= Work to do =
(a) Please list every sentence in the paragraph of the Betjeman post that begins "Bathonians might not be impressed" that ends with a question mark or an exclamation mark.
(b) Write the next part of the Betjeman post, picking up after its final sentence.
BEGIN Text to read
23 January 2021

A Welshman speaks about Betjeman

This is from the Interview with Archbishop emeritus Rowan Williams, in the new magazine MONK which I mentioned on Sunday January 17.

" ... I have a very soft spot for John Betjeman. I don't think he's one of the great 20-th century English poets, but he is a very considerable poet, and there is one of his poems in a teashop in Slough or somewhere like that. It's a very unlikely place, and the loving couple who are having tea are rather shady characters, but Betjeman says they're just touched with glory at this moment simply because they love each other ... very incarnational ... embrace of the ordinary ..."

Bathonians might not be impressed that Williams mistakes Bath (where the poem is in fact situated) for Somewhere Like Slough. Oh dear! Should interviews be reproduced without any editing at all? Indeed, in the paragraph above, and in the paragraph I reproduced earlier, it has seemed to me necessary slightly to arrange the syntax. Readers with an academic interest in the sometimes loose vernacular sentence structures even of a donnish retired Archbishop will find the interview, as printed in MONK, valuable material! But here is Betjeman's poem.
END Text to read
BEGIN Data
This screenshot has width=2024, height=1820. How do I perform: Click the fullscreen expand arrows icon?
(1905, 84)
END Data
BEGIN Data
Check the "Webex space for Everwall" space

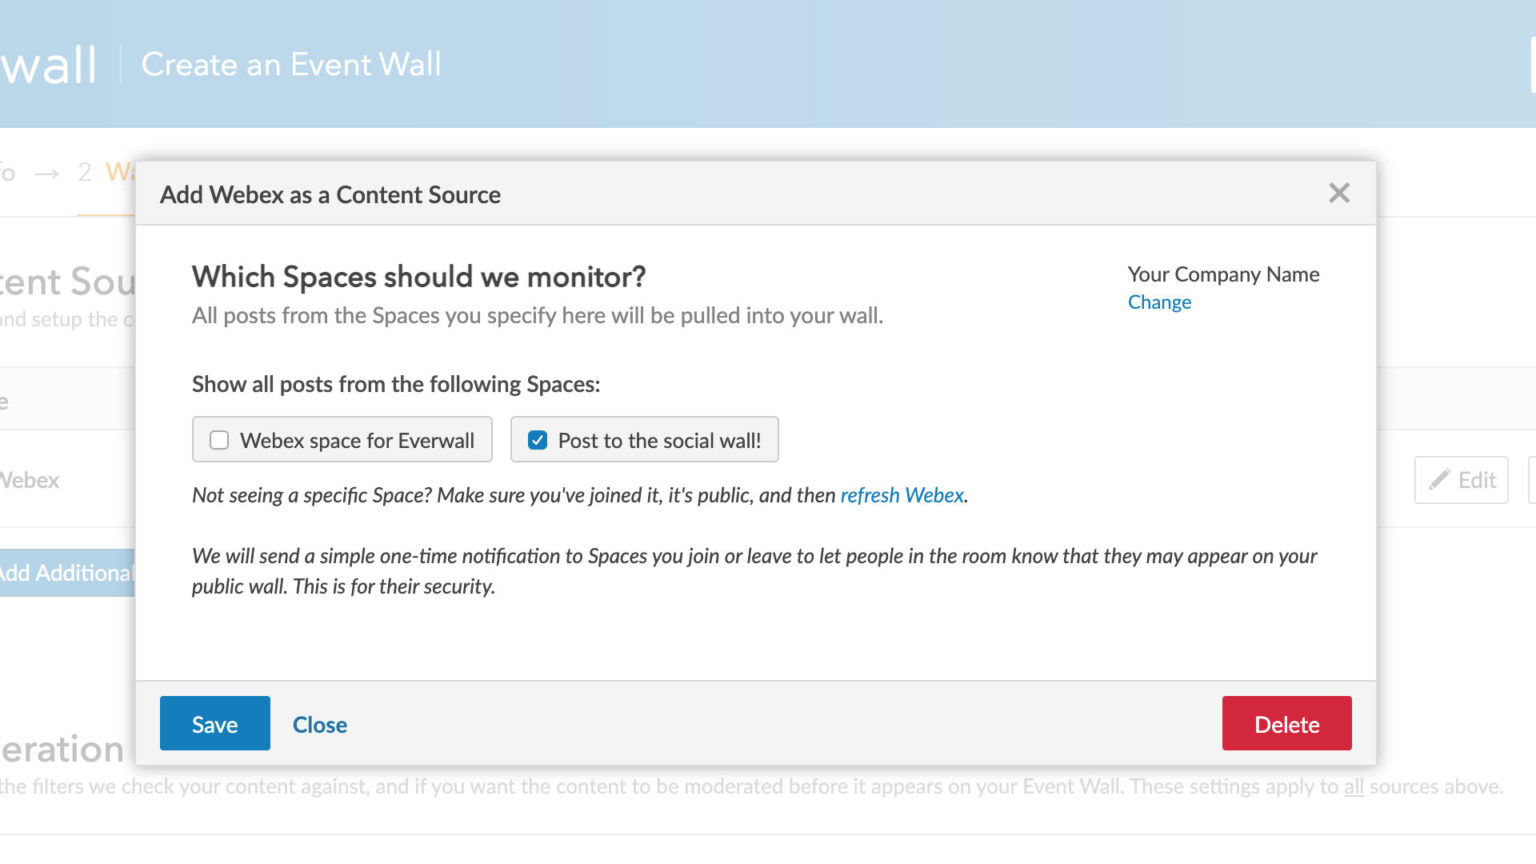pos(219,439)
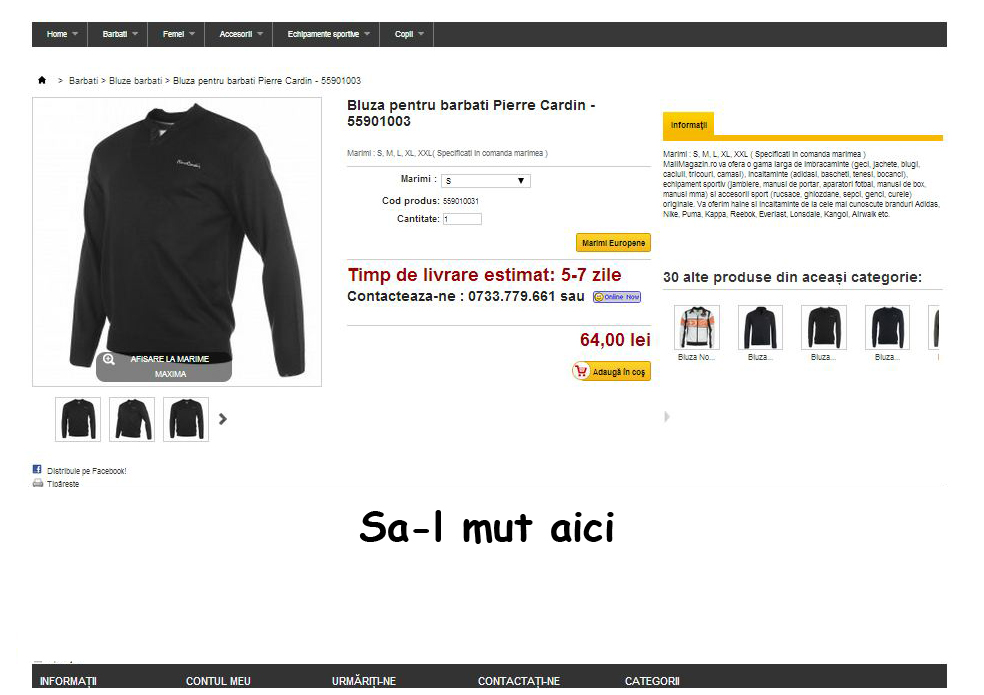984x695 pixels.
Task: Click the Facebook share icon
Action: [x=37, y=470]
END Data
BEGIN Data
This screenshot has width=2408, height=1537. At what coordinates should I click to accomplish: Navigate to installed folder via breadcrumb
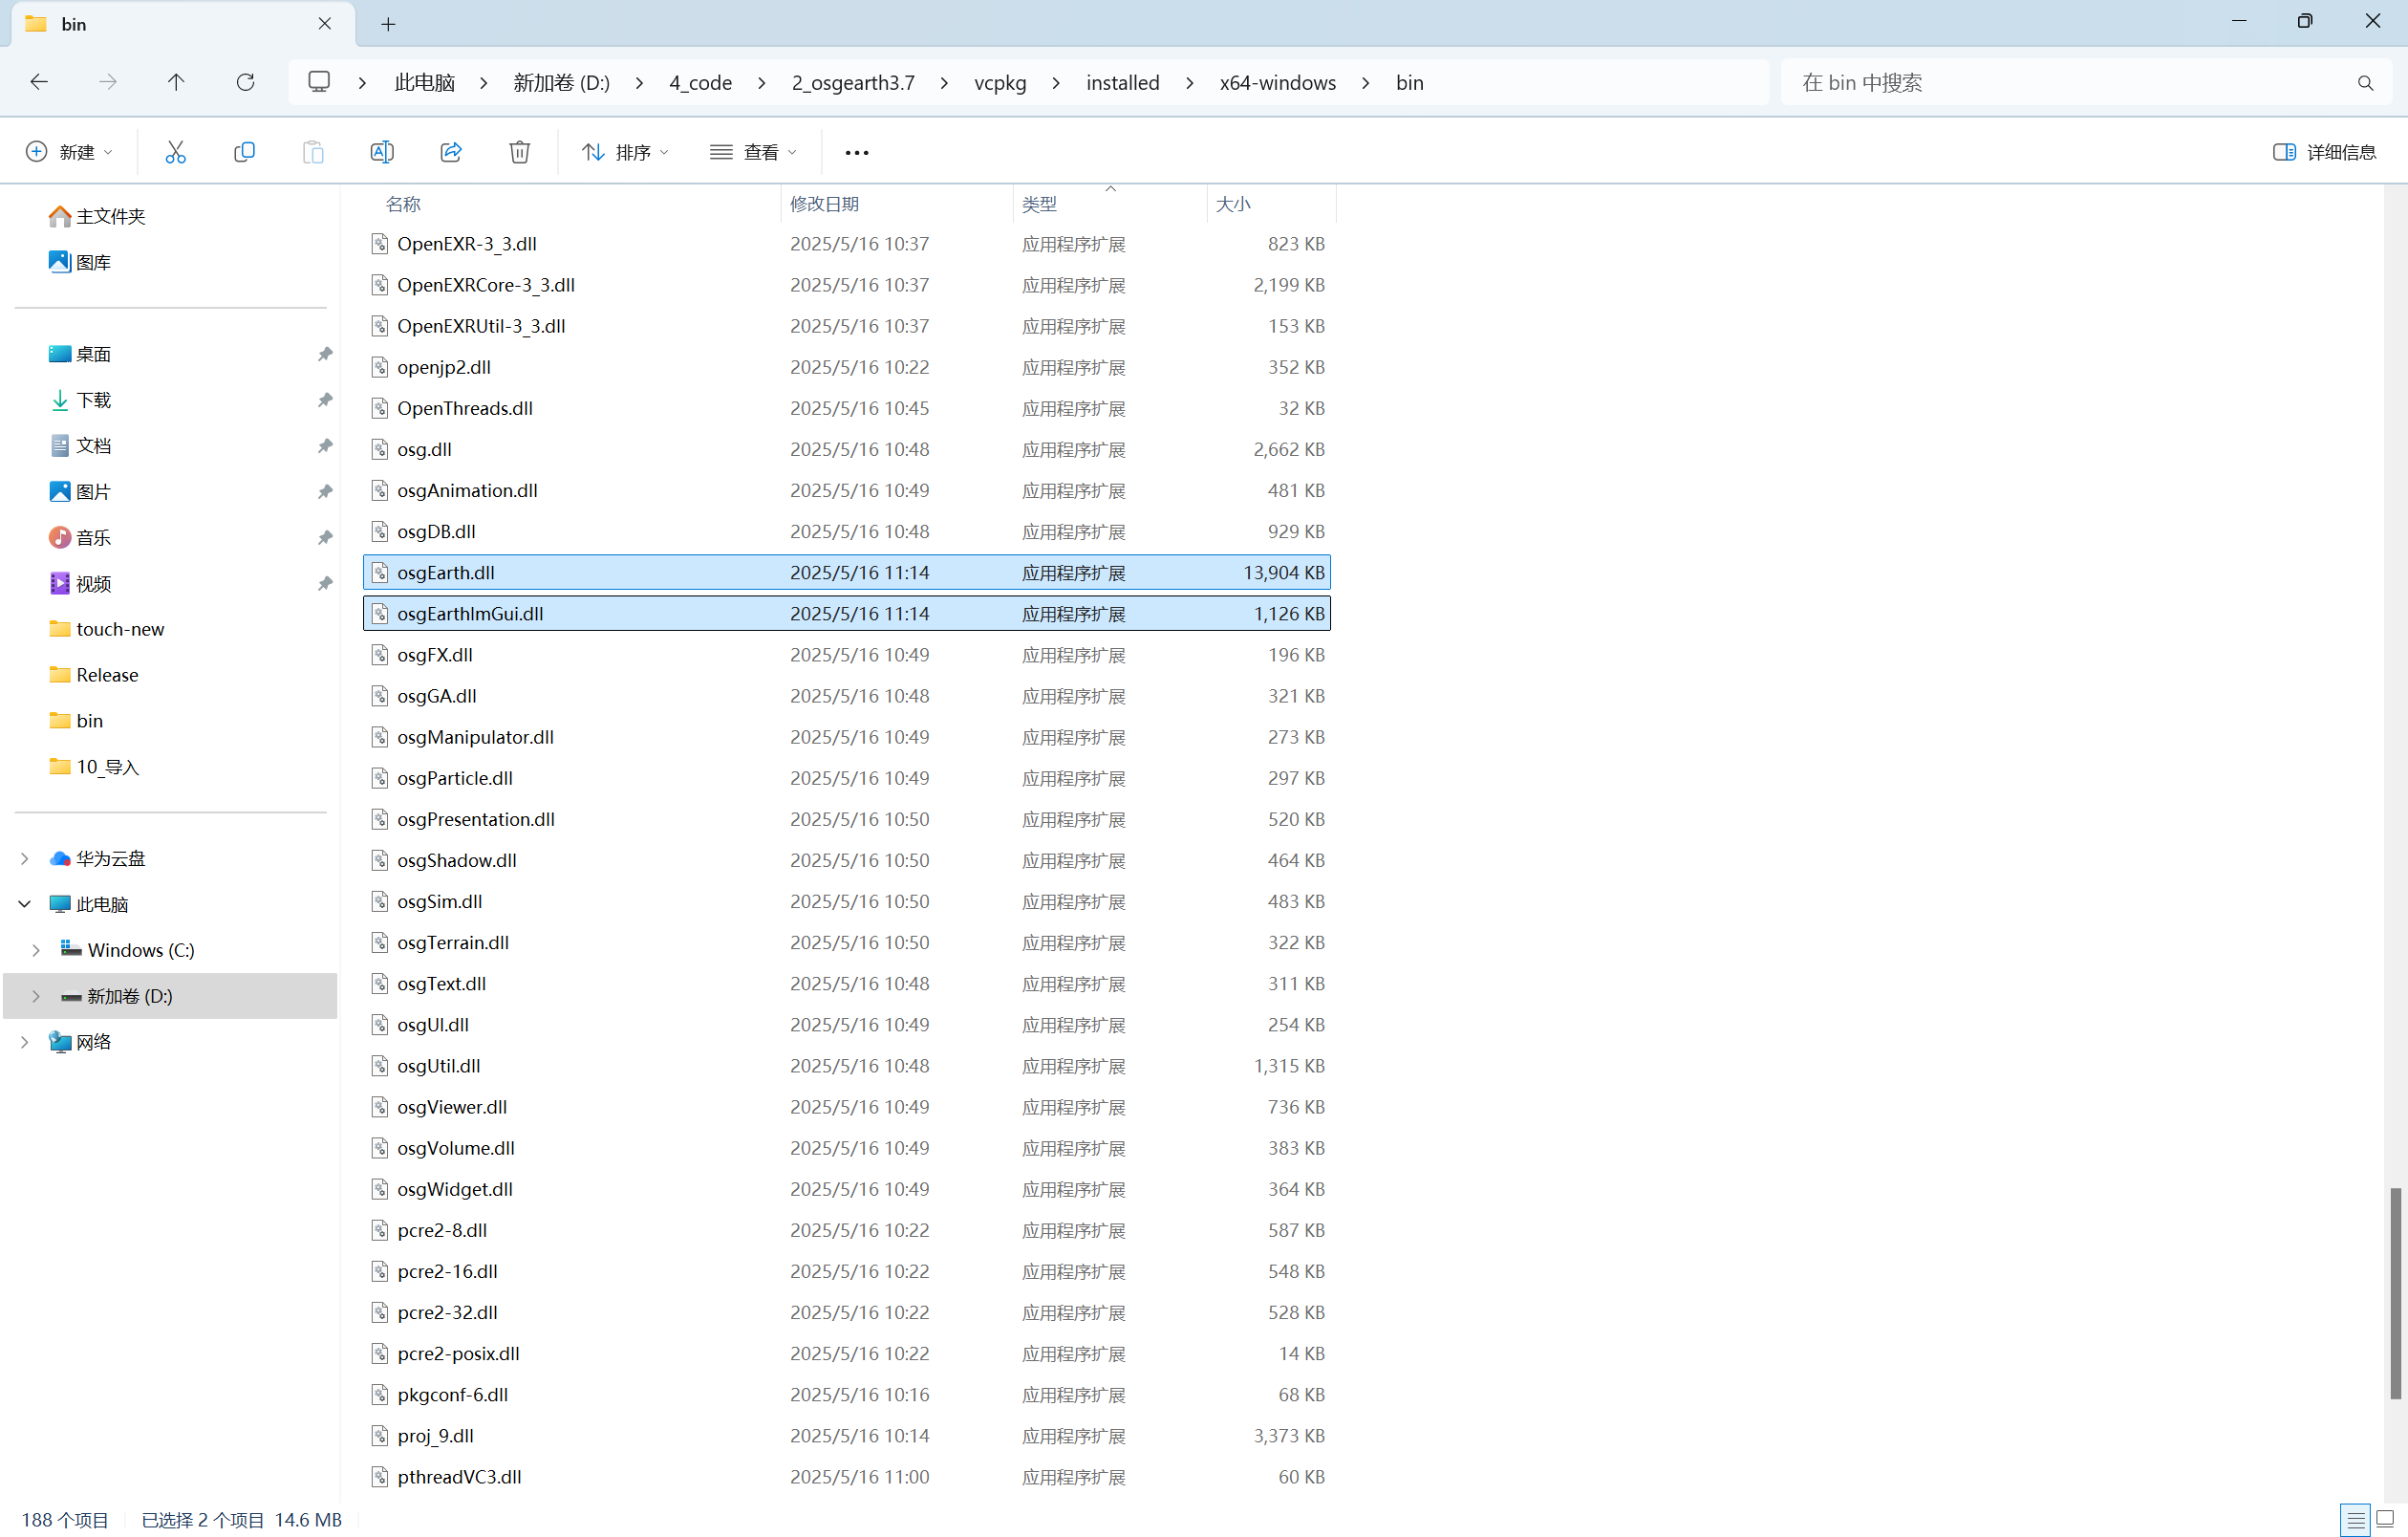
END Data
= Answers =
(a)
- Oh dear!
- Should interviews be reproduced without any editing at all?
- Readers with an academic interest in the sometimes loose vernacular sentence structures even of a donnish retired Archbishop will find the interview, as printed in MONK, valuable material!

(b)
"Let us not speak, for the love we bear one another --

       Let us hold hands and look."

She, such a very ordinary little woman;

       He, such a thumping crook;

But both, for a moment, a little lower than the angels

       In the teashop's ingle-nook." 

5 comments:

  1. According to a review of Wilson's biography (I haven't read the book) the couple are Betjeman and a woman he was involved with at the time. She is said to have written him a letter after seeing the poem: "You may be a thumping crook, but I'm not an ordinary little woman."

    The next-to-last line scans better without the "a" before "little lower" -- as Betjeman wrote it.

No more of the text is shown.